Try it:
From the entries below, work out how many lines contain the string "agent"; answer with the number alone.
>>>>>
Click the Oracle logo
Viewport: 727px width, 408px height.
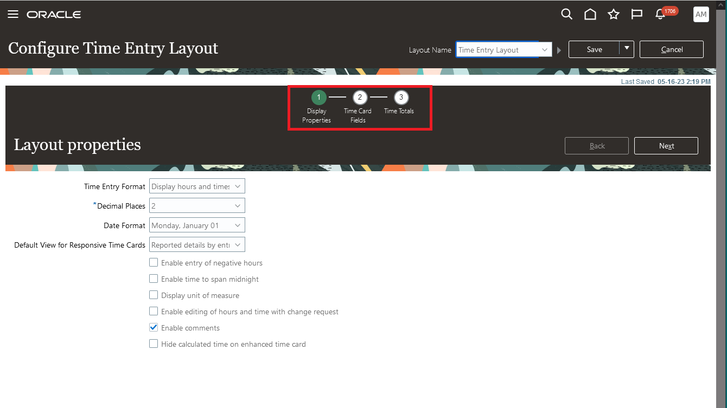coord(53,15)
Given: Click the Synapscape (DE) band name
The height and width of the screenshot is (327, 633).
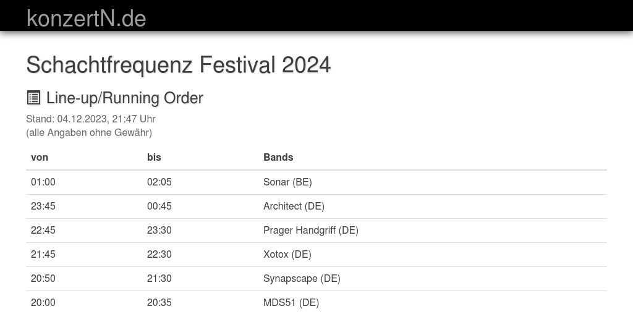Looking at the screenshot, I should 302,278.
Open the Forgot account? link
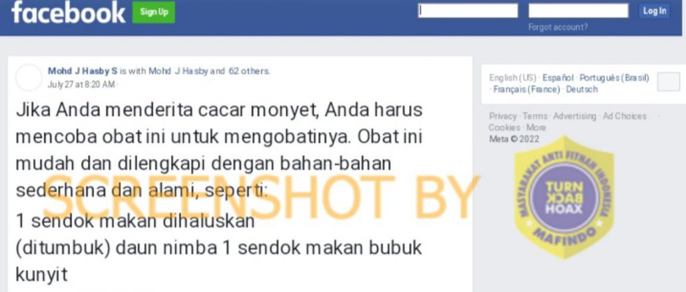Viewport: 686px width, 292px height. (x=558, y=27)
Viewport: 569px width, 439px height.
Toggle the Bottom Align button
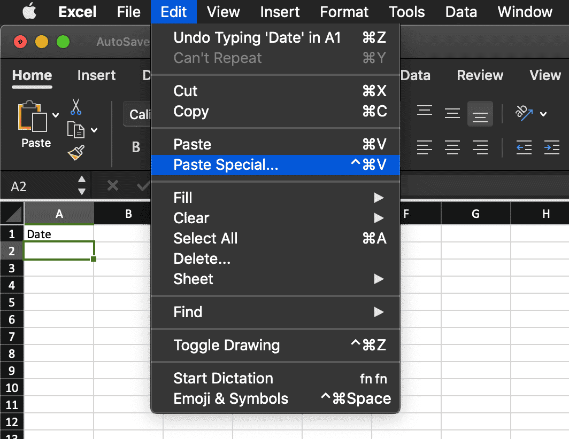click(480, 114)
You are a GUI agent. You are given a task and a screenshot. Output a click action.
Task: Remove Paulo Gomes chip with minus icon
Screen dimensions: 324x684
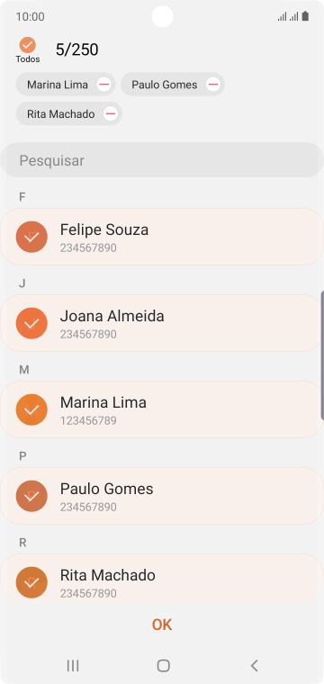[212, 85]
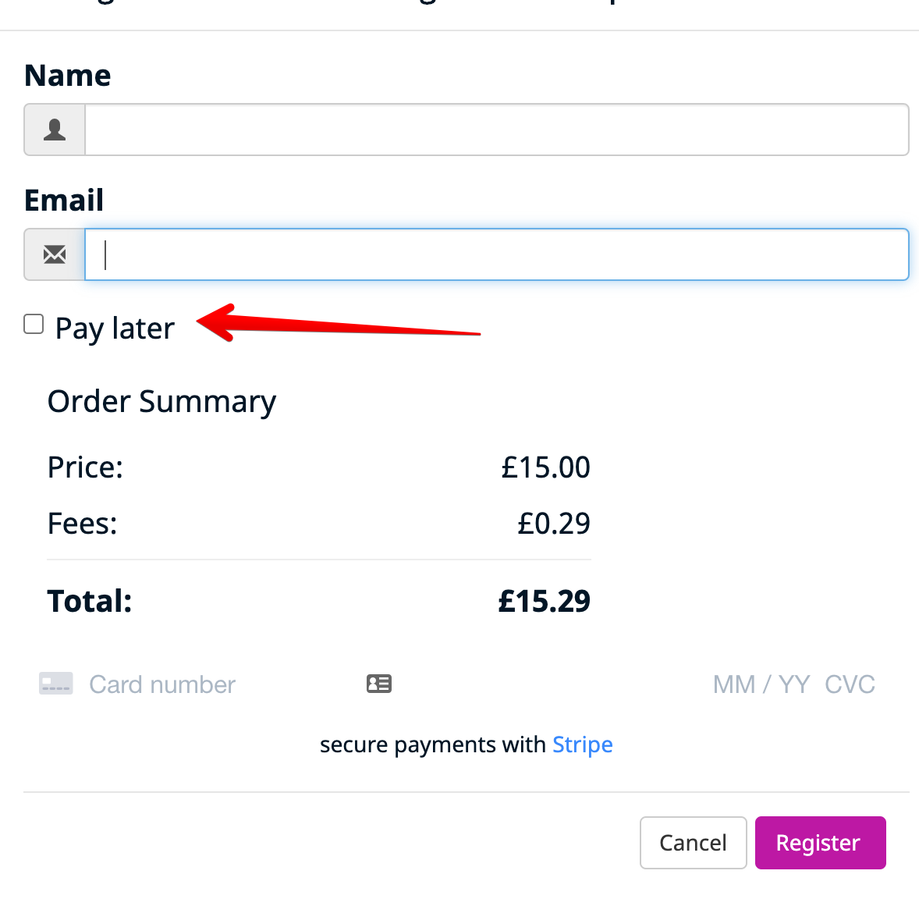The width and height of the screenshot is (919, 899).
Task: Select the CVC field
Action: point(850,684)
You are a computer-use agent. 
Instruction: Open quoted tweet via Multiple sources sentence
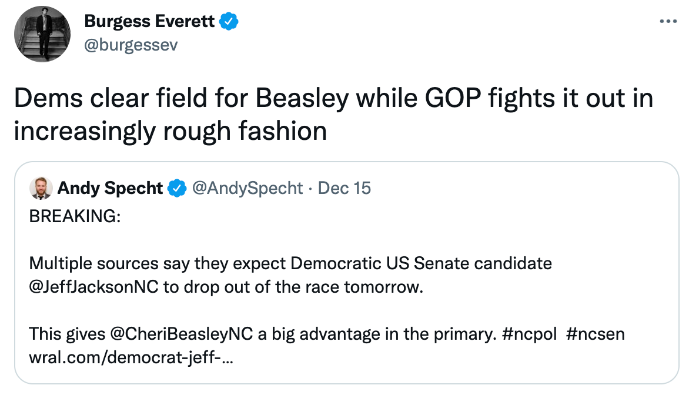290,263
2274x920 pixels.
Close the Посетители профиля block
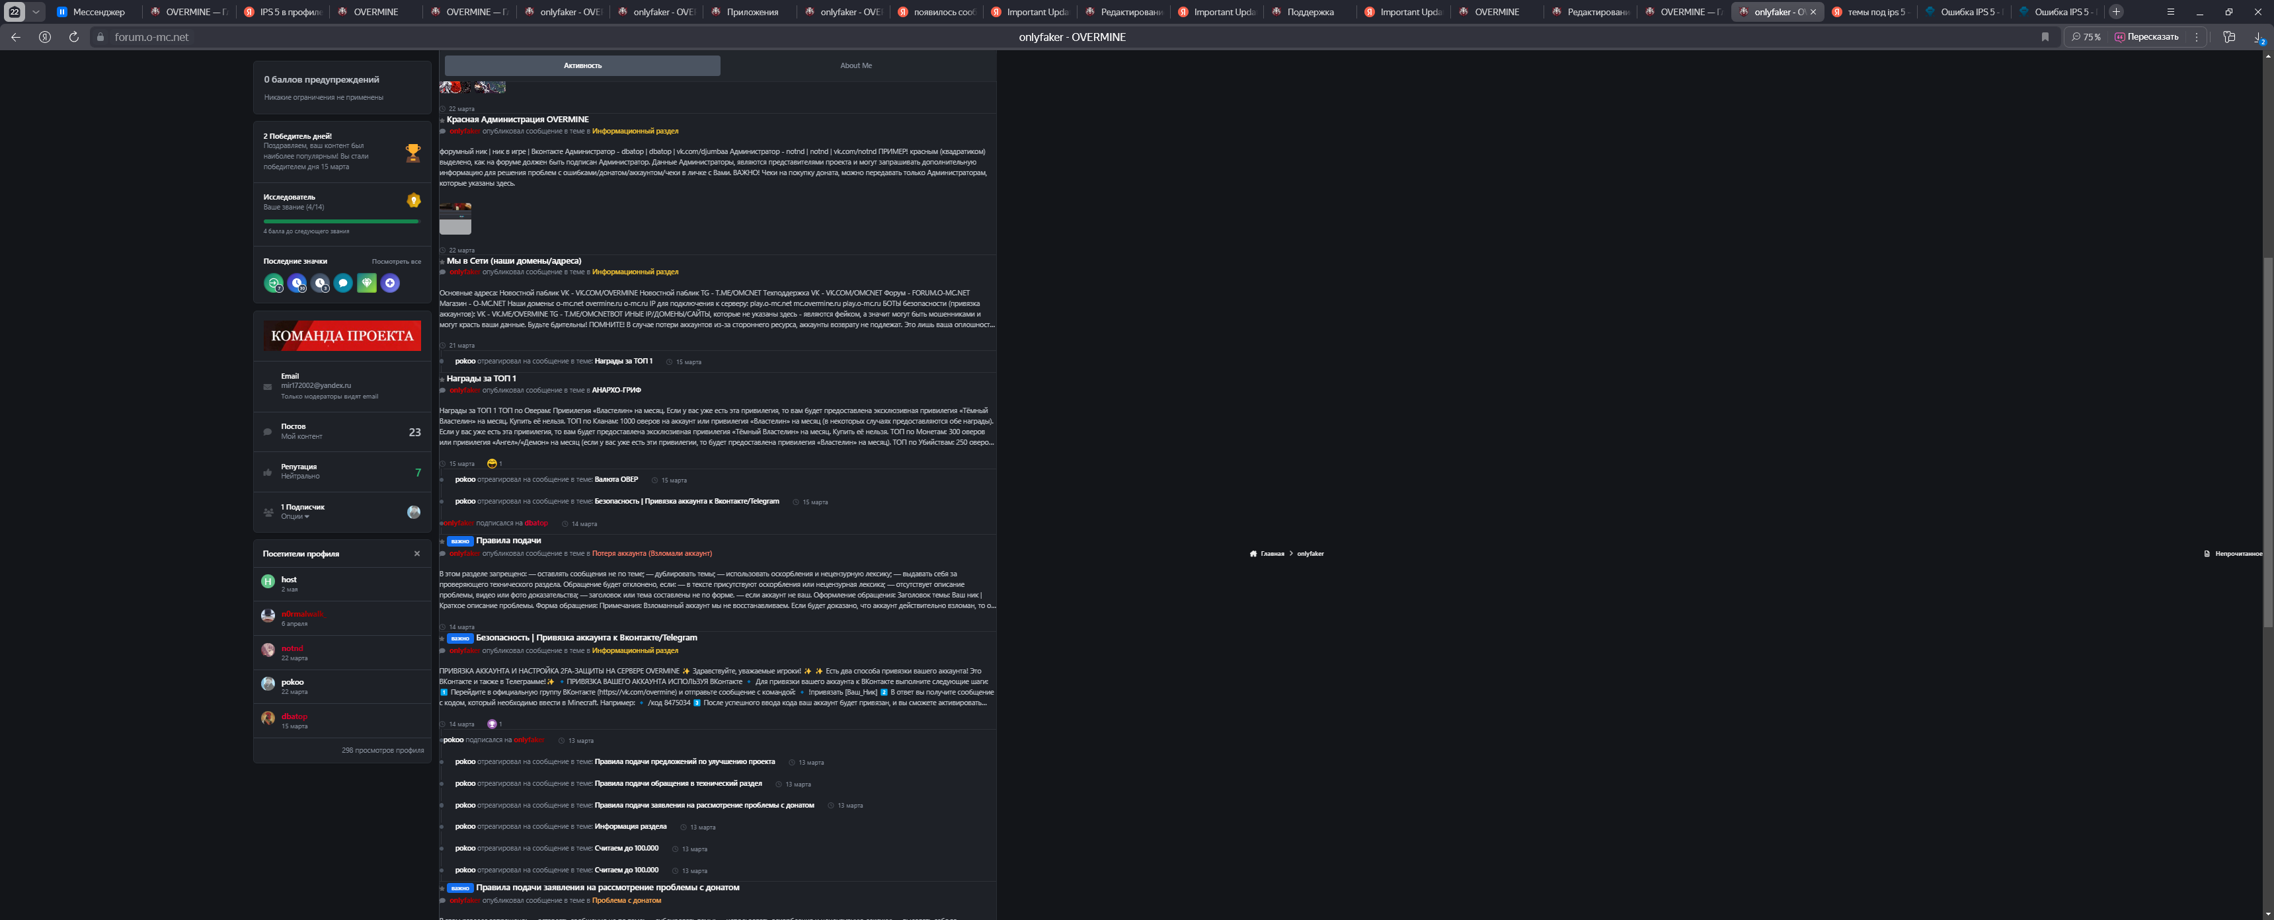(x=417, y=554)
<<<<<
Written response:
2